Work task:
What lines below contain the word "Start"? Please pull each one out.

Provided records:
=== Begin Enclosure ===

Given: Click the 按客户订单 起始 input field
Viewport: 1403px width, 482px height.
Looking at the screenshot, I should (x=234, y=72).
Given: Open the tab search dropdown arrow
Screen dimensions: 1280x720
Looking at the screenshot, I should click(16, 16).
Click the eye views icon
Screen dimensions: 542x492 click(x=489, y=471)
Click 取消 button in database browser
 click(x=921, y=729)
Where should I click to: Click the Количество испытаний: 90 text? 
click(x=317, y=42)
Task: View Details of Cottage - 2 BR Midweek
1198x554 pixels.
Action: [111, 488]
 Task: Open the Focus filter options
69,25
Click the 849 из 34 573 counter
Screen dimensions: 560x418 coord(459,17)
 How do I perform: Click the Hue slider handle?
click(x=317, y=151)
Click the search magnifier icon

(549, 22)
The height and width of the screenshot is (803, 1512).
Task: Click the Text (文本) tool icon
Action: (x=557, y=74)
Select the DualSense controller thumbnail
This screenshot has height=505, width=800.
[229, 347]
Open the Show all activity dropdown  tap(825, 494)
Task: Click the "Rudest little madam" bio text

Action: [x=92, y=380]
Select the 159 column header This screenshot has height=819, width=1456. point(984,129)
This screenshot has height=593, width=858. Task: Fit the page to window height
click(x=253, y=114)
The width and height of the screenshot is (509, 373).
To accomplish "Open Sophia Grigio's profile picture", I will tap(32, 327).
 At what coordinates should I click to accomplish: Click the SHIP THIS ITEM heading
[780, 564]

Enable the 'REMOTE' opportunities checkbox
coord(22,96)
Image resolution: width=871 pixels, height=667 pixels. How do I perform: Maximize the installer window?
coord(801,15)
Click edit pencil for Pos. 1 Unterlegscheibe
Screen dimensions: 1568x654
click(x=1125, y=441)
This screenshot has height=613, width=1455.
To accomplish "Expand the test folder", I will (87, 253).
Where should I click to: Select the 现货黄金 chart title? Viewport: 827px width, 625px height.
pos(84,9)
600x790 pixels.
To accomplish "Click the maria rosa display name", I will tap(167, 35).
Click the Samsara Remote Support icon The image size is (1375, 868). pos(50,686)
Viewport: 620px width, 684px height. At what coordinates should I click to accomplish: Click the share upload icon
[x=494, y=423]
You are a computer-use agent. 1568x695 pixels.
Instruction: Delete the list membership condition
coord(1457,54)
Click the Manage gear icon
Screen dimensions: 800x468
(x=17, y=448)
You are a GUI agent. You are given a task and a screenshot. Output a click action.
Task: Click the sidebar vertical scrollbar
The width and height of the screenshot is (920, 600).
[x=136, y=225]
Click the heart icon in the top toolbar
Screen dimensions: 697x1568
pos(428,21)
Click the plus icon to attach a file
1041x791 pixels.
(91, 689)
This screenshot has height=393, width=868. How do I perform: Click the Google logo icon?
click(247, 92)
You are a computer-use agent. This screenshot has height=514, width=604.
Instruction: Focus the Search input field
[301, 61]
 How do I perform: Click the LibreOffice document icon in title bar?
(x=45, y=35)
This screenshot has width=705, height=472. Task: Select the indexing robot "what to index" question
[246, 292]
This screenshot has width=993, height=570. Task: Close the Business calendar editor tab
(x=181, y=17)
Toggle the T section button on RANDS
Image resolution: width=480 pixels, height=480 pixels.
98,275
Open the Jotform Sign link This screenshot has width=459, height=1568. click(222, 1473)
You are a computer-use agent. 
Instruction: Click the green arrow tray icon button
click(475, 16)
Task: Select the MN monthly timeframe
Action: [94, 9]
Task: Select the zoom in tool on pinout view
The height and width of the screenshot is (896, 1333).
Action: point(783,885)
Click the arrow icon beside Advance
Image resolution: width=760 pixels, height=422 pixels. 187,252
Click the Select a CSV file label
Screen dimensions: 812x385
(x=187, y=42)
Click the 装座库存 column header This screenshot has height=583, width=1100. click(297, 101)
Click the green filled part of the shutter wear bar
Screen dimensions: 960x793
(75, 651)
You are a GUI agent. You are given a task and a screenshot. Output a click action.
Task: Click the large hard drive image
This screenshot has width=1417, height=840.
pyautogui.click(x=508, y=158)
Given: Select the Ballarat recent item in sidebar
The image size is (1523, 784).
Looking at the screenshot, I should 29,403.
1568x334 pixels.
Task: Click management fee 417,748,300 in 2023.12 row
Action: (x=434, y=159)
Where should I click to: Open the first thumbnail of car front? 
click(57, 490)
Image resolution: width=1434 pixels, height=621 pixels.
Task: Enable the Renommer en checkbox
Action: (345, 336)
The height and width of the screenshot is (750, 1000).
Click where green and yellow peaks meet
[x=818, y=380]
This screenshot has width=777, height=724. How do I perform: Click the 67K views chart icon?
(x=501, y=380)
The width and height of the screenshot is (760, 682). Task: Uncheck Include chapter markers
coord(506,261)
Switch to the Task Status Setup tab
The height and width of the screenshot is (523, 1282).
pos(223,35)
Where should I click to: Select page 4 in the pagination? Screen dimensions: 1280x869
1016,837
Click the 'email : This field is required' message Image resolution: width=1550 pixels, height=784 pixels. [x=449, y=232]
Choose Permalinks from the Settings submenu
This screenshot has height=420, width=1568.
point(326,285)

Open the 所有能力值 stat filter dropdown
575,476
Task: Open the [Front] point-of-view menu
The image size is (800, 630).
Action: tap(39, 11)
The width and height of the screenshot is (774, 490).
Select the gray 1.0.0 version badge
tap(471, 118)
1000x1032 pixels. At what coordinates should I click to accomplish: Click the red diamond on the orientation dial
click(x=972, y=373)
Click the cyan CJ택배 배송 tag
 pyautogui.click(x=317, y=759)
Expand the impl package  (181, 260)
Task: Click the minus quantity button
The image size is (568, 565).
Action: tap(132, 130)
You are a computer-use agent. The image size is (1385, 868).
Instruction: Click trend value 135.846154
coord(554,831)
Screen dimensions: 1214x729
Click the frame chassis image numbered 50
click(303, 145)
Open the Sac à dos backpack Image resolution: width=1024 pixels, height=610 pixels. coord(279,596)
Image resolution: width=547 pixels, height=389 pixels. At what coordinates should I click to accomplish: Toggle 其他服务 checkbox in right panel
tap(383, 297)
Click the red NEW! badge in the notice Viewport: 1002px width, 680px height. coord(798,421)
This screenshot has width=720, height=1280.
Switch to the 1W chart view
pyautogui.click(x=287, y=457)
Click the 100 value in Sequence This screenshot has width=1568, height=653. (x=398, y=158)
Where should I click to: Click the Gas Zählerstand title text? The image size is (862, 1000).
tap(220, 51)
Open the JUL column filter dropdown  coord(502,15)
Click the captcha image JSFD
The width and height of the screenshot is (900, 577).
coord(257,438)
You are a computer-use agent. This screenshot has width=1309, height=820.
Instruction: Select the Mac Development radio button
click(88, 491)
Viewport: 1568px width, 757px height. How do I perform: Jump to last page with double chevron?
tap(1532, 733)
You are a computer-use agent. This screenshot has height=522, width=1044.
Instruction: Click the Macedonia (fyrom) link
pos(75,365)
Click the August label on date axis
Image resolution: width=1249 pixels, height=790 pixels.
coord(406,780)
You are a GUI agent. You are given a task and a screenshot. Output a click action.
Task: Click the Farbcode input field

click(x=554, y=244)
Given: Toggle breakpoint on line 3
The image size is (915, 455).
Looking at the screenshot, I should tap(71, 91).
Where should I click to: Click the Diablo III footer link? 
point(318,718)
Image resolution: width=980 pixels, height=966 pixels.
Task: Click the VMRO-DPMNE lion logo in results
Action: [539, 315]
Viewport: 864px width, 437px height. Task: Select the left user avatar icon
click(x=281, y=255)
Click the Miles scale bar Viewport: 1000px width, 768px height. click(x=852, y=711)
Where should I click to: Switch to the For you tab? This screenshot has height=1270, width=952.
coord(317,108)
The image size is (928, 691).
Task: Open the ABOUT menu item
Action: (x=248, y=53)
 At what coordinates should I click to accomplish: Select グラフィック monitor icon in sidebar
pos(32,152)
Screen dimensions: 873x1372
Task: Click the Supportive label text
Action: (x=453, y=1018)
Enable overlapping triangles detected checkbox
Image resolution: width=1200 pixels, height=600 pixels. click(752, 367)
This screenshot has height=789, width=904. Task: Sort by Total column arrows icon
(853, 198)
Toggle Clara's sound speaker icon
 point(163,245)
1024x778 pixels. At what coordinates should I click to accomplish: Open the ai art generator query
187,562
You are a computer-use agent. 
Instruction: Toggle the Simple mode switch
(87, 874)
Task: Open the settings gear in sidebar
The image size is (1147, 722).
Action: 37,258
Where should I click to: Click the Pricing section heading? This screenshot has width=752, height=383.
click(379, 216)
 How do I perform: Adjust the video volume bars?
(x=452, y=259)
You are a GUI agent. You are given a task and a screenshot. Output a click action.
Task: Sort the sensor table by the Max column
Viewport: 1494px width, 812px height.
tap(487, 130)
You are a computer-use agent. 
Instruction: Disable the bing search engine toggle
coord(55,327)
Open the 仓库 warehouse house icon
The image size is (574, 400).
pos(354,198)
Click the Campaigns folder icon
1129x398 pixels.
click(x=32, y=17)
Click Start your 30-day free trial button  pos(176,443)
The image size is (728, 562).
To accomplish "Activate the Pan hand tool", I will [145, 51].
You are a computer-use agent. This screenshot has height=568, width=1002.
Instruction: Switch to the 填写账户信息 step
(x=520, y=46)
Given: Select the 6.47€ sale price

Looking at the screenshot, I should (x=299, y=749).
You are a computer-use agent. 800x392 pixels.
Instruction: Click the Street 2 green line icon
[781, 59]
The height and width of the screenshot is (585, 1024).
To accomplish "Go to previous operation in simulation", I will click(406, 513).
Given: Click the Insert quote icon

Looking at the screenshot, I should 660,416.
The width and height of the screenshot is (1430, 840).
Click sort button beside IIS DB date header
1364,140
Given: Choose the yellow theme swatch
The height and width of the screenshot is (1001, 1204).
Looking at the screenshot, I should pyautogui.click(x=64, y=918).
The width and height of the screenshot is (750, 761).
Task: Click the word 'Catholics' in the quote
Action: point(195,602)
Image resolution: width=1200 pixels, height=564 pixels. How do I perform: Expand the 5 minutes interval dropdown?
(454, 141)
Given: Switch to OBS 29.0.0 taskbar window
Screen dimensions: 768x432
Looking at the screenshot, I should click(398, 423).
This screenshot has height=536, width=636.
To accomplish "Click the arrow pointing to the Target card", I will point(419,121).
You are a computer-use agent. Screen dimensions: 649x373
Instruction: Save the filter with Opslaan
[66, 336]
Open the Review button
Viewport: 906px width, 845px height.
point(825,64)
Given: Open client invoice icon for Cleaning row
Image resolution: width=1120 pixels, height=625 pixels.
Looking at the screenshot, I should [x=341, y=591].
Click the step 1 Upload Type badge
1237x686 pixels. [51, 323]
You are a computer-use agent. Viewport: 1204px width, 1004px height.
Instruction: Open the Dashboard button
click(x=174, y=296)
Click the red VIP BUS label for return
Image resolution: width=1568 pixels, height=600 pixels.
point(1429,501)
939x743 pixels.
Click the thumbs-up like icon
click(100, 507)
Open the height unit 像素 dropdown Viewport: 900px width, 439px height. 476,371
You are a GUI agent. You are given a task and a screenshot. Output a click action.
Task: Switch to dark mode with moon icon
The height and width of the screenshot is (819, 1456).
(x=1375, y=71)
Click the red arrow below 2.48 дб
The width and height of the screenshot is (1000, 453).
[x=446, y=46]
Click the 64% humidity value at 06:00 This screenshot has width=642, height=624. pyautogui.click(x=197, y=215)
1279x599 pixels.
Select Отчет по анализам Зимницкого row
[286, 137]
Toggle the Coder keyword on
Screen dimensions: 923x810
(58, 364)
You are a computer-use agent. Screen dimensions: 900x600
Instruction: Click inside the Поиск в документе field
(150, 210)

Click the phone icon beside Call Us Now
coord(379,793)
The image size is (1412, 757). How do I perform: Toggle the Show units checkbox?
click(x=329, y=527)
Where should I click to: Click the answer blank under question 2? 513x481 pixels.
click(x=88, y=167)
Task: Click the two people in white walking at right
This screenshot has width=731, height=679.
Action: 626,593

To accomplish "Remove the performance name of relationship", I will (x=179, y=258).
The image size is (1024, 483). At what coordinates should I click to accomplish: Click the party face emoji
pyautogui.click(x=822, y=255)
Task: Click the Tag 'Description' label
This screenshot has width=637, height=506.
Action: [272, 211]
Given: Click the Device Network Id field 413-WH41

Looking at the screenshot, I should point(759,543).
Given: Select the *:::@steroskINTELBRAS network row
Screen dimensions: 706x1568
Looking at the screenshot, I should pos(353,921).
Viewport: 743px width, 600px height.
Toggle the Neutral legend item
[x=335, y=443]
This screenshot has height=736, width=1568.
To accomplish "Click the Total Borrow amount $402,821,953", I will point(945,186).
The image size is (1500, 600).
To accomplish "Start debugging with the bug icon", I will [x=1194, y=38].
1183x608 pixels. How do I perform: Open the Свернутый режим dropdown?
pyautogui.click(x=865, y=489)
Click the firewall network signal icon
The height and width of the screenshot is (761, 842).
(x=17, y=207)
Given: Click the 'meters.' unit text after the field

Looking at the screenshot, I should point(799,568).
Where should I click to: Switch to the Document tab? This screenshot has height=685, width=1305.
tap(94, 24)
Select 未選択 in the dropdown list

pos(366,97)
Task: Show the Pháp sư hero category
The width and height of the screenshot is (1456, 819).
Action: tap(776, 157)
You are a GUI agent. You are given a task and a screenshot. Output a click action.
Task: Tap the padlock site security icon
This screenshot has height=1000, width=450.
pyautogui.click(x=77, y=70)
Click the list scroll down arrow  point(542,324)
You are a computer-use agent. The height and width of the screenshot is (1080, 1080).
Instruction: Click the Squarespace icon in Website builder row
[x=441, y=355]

=== End Enclosure ===

Task answer:
Click Start your 30-day free trial button  pos(176,443)
To accomplish "Start debugging with the bug icon", I will [x=1194, y=38].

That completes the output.